A healthy Percy Harvin, injured most of the past season following hip surgery, gives the Seahawks one of the scarier offensive weapons in the NFL.
Don’t be surprised if a few of the more enterprising Twelves (perhaps many of them) seize upon an extemporaneous quote by Russell Wilson on NBC following Thursday night’s blowout victory over the Green Bay Packers and plaster it all over T-shirts, mugs, bumper stickers, stadium signs and even bare chests. It’s just too good to pass up: “Lord have mercy, we’ve got Percy.”
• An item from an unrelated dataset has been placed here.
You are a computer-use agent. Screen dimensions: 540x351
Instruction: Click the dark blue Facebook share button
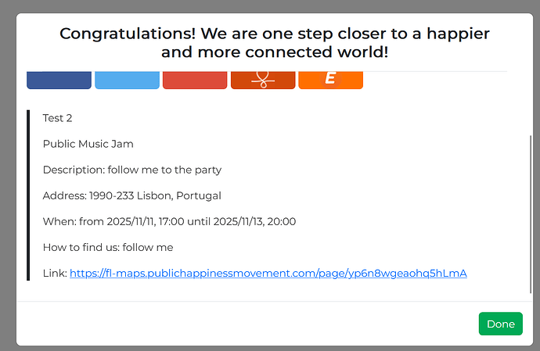tap(59, 80)

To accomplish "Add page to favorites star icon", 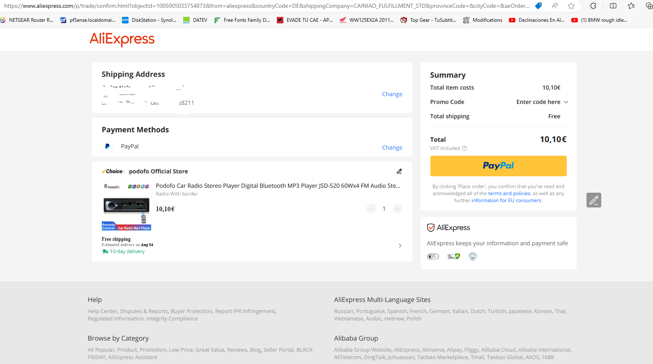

Do the Seahawks ever. In front of a frenzied CenturyLink throng of 68,424 aching for the defending champions to administer Aaron Rodgers, et al, a severe beat-down, Harvin did it all. He caught seven passes for 59 yards. He rushed four times for 41. And he took back three kickoffs for 60. Fourteen touches, 160 yards. He barely seemed to sweat.
He took only 39 snaps from scrimmage, yet he seemed everywhere.
“They can’t stop him,” Seahawks middle linebacker Bobby Wagner told reporters in the afterglow. “They can’t tackle him. He’s too fast to catch him. He’s just a great player when he’s healthy.”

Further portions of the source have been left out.